Yuko : RATです。最近はケンタウルスみたいなオーバードライブJ. Rockett Audio DesighsのArcherを入れました!それもメチャ気に入ってます。

-ライブで時折出す、あの凶暴な歪み系の音は?

Yuko :凶暴?!(笑)。 RATとBlues Driverの両掛けです。ブルースドライバーはモディファイしてあって、ミッドロー・ブースターみたいなのが入っています。だからRATと両掛けしても、低音が薄くならないんです。

-ピッチシフターをよく使いますよね。

Yuko :Kiss me!」のオープニングとか?あれはオクターブ上の音を重ねてますね。

-『Unlocked』(Unlock the girls) の1曲目は?

Yuko : あれは(岸谷)香さんと(のツインギターで)オクターブ上でハモってます。

-エフェクター・ボードは自作ですか?

Yuko : FLiPのローディーさんに組んでもらって、よく中身を変えてます。

-今、Unlock the girls の話をしましたが、LAZYgunsBRISKYとは音楽性が違いますよね。ギタリストとしてのキャラの違いは意識していますか?
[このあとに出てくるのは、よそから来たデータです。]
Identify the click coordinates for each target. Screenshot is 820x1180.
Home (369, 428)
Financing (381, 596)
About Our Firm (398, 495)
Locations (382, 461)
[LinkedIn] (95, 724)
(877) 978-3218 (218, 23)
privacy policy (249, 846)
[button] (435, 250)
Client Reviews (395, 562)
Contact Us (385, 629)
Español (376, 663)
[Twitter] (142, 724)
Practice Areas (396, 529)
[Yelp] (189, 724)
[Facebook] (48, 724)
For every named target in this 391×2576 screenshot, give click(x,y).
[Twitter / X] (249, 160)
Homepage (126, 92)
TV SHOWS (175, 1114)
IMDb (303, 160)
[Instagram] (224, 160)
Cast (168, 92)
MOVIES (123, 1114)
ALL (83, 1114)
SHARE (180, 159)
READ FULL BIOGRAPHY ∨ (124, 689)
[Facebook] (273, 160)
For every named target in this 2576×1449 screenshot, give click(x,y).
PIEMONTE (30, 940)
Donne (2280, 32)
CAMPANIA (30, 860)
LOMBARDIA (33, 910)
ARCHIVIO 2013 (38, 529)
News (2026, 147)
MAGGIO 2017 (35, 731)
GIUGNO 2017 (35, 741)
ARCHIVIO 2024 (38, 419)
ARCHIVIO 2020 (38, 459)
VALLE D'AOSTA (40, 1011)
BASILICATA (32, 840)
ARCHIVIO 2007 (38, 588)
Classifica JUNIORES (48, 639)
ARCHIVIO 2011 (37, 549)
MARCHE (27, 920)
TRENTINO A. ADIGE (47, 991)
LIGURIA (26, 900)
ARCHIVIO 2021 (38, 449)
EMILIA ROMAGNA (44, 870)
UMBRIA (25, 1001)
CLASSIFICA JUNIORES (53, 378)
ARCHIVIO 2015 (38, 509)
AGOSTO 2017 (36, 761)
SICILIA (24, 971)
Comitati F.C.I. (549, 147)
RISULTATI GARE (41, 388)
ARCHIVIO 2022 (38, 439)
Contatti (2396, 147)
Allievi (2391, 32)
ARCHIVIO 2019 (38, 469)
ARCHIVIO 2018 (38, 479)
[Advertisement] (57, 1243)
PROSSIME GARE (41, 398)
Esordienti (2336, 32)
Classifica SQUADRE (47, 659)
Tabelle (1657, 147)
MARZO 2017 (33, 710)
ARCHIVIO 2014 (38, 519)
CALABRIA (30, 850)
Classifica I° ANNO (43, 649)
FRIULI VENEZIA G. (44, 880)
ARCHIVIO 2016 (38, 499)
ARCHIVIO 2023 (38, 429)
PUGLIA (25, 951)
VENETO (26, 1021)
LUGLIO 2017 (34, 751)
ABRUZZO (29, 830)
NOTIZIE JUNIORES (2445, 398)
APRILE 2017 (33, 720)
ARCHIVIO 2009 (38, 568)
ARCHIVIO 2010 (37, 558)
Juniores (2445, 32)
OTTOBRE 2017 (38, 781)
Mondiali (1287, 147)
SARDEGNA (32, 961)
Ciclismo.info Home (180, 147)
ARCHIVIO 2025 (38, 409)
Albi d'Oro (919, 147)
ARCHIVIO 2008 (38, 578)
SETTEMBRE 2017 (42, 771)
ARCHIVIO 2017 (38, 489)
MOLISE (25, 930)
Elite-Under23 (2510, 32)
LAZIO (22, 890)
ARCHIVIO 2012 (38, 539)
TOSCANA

Yuko : キャラというか、なるべくバンドや曲にあわせる。って感じ。歪みの量とかは意識して変えますけどね。

-あちらはツインですものね。

Yuko : 香さんもギタリストなので。しかも香さんもテレが多いから、それもあって、被らないようにレスポール・スペシャルを買った、というのもあります。あとは、歪ませすぎると音が濁るんで。なるべく自分の中で、こんぐらいだったら気持ち良いな、とか、音の住み分けを作るように心がけています。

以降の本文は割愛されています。